AGL’s bright future and the first attempt to use AI in fashion moving imagery
AGL is one of the liveliest and brightest creative brands for female shoes in Milano. New York Style Guide has been following up, close and personal the evolution of this brand, under the lead of the three creative, imaginative and talented sisters Sara, Vera and Marianna. And every season they manage to do something out of the box that is absolutely worth the mention.
In a world well dominated by men designers, it adds to the value of the product, that it is designed by women, for women. The level of comfort when we talk AGL is hard to compete with. But the thing about AGL, is that they have a sparkling creativity and they literally use Fashion Week as a hub to promote something new, not just design and portable shoes, but also for opening new visions in fashion business strategies.
Though they are not one of those brands that like the scream and shout philosophy, they are incredibly innovative. They act as focused professionals in an environment where, at times, screaming marketing, is a cover for a very thin content.
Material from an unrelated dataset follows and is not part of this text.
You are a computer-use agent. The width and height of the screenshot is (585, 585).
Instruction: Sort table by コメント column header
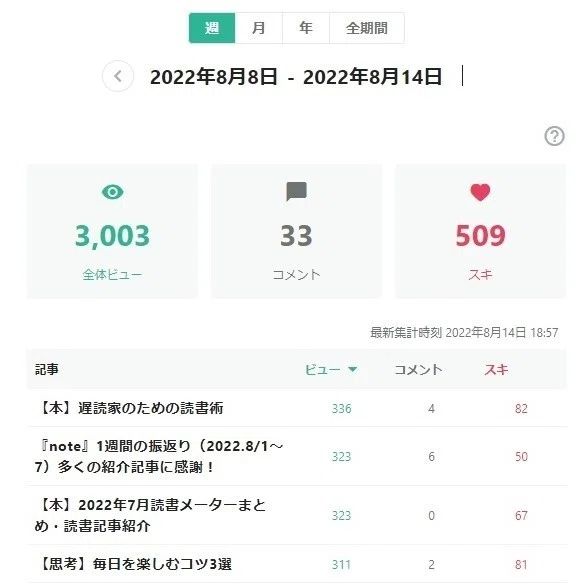tap(418, 370)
The AGL brand shows interest in the whole reality of fashion, and wants to investigate opportunities in marketing in a very Milanese way: using every occasion as a good opportunity to become something new and something better.
For that reason, there is always a bit more to talk about, than just plain design, when it comes to AGL. There’s philosophy, there’s technology, there’s more than just shoes and when we look at marketing strategies integrated with new design, it’s always worth to consider what Sara, Vera and Marianna are doing.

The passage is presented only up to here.